[Exercise objective]: Put the lines of the listing below into a numbered list, starting at the line containing "Where should I" and ending at the end of the listing, with blank lines skipped. Leave the pictures out of your answer.

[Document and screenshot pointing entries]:
--- Begin ---

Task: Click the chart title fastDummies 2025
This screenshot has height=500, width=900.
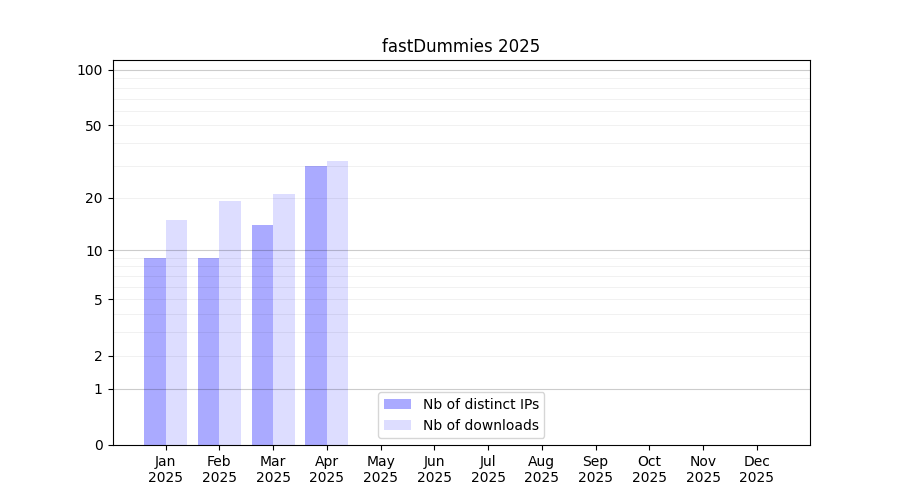Action: [461, 46]
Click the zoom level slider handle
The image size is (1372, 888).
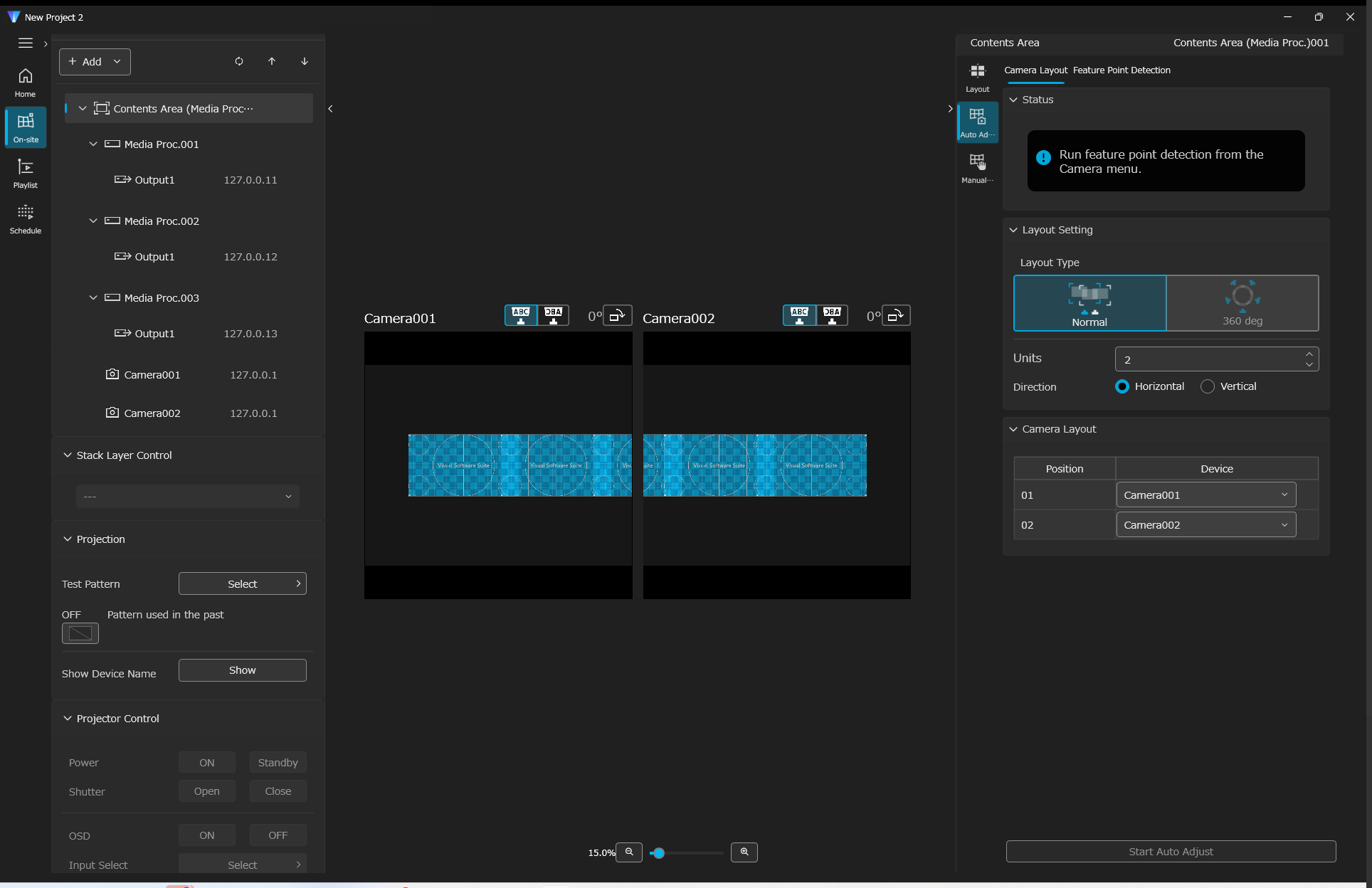coord(659,852)
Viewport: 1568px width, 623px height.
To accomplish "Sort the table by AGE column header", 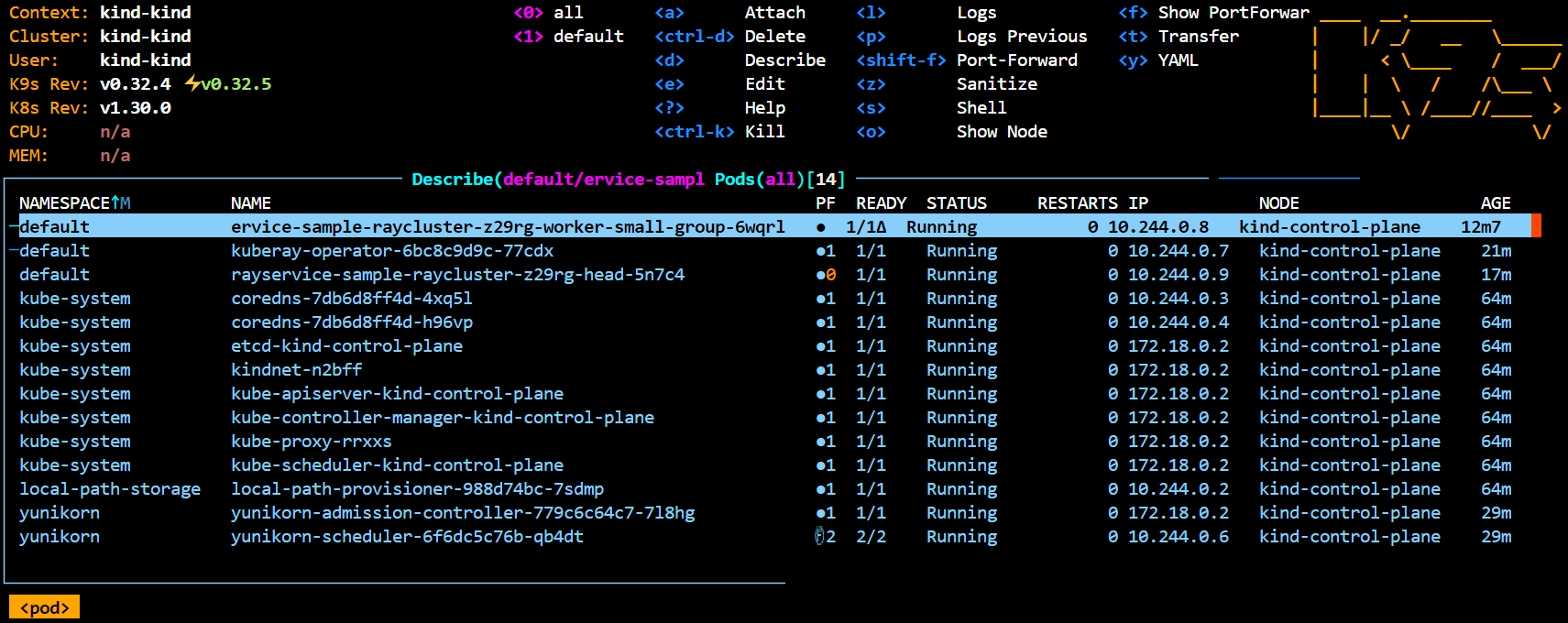I will (x=1495, y=202).
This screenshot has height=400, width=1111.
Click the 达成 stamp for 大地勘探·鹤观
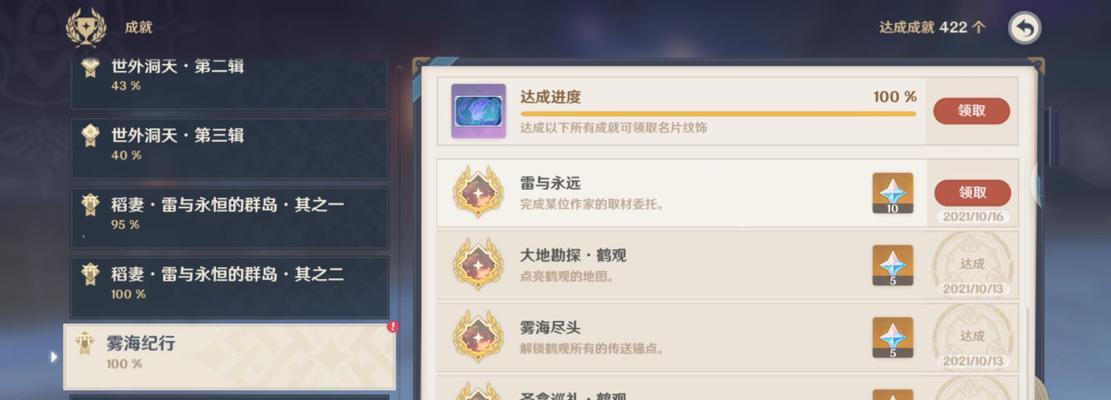tap(972, 265)
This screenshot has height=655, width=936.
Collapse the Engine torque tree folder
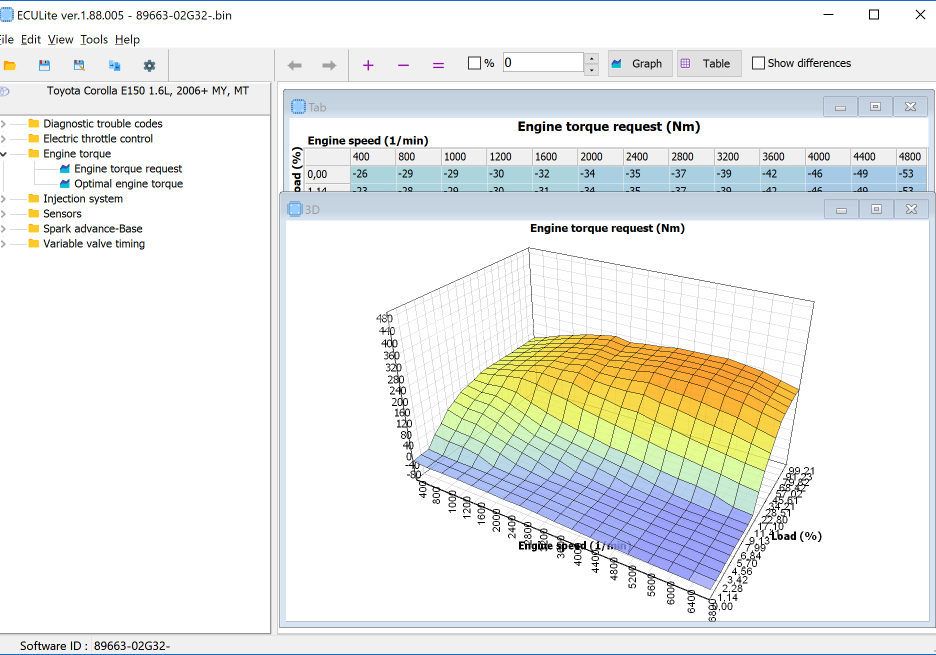click(x=4, y=154)
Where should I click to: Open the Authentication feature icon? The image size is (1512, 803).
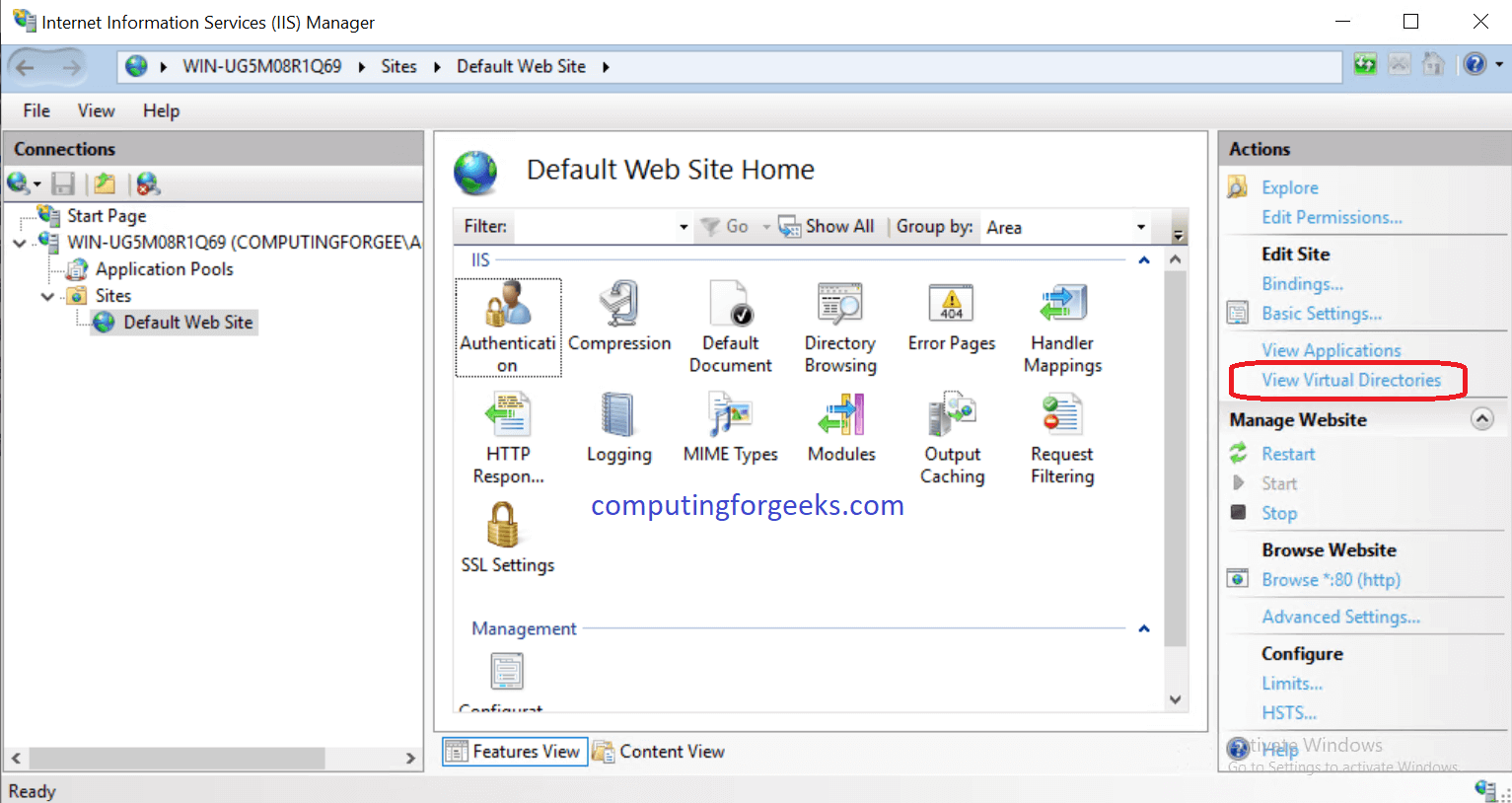[508, 326]
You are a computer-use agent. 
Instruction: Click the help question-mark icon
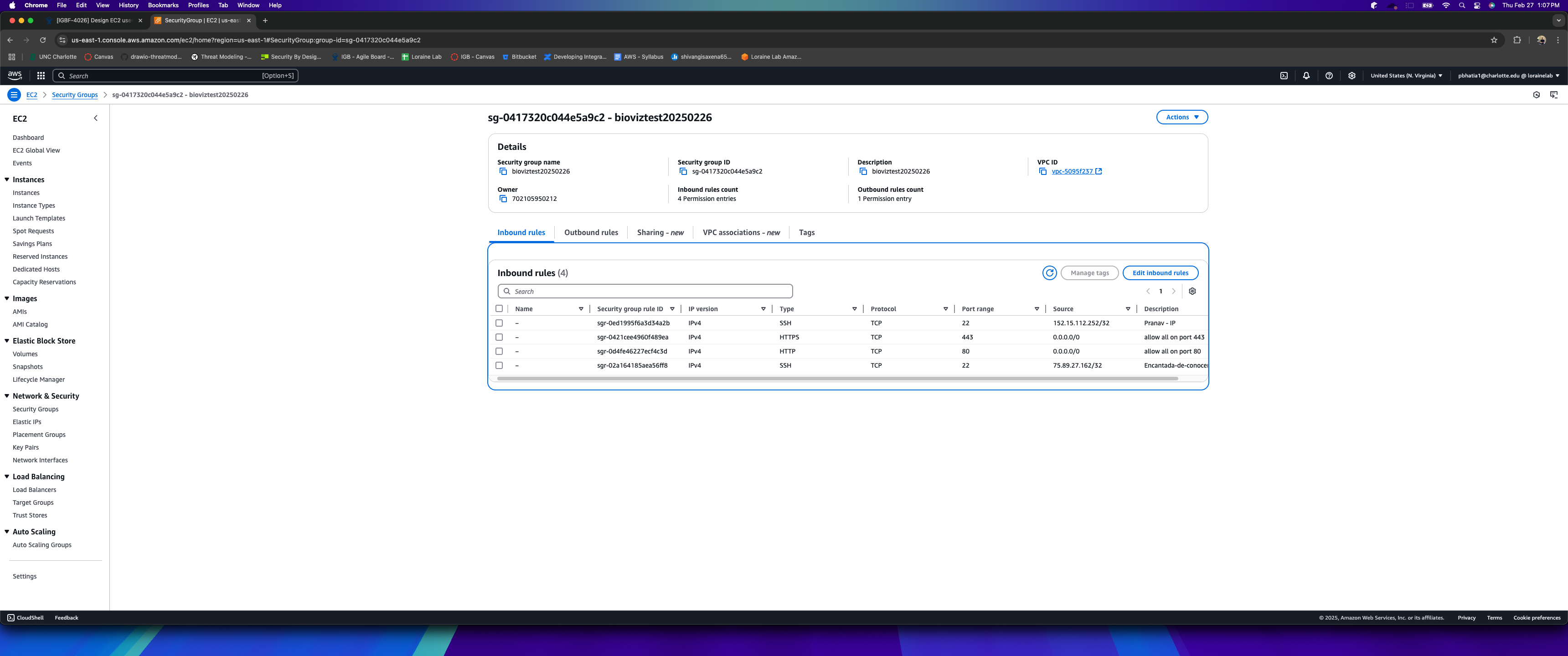coord(1329,76)
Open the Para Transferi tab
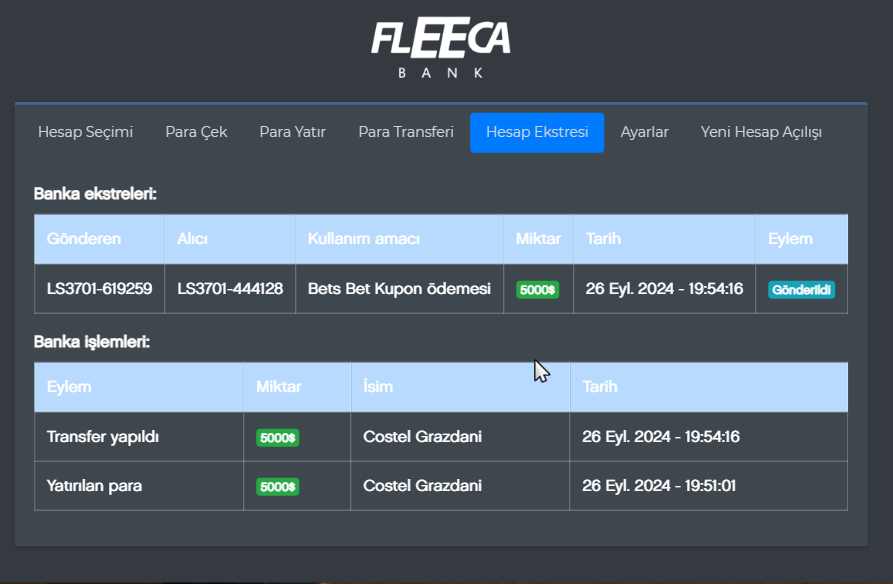 pyautogui.click(x=406, y=132)
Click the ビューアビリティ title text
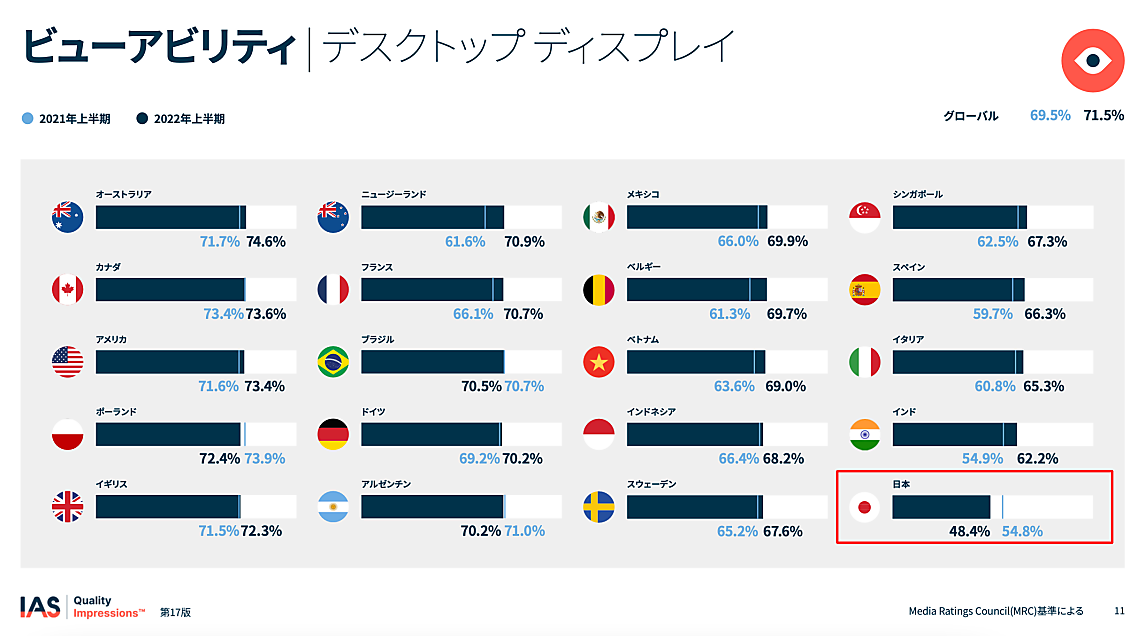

--- End ---

[Reply]:
1. Where should I click to: Open the Authentication feature icon? The image size is (1512, 803).
2. [508, 326]
3. You are a computer-use agent. 
4. Instruction: Click the help question-mark icon
5. coord(1329,76)
6. Open the Para Transferi tab
7.  pyautogui.click(x=406, y=132)
8. Click the ビューアビリティ title text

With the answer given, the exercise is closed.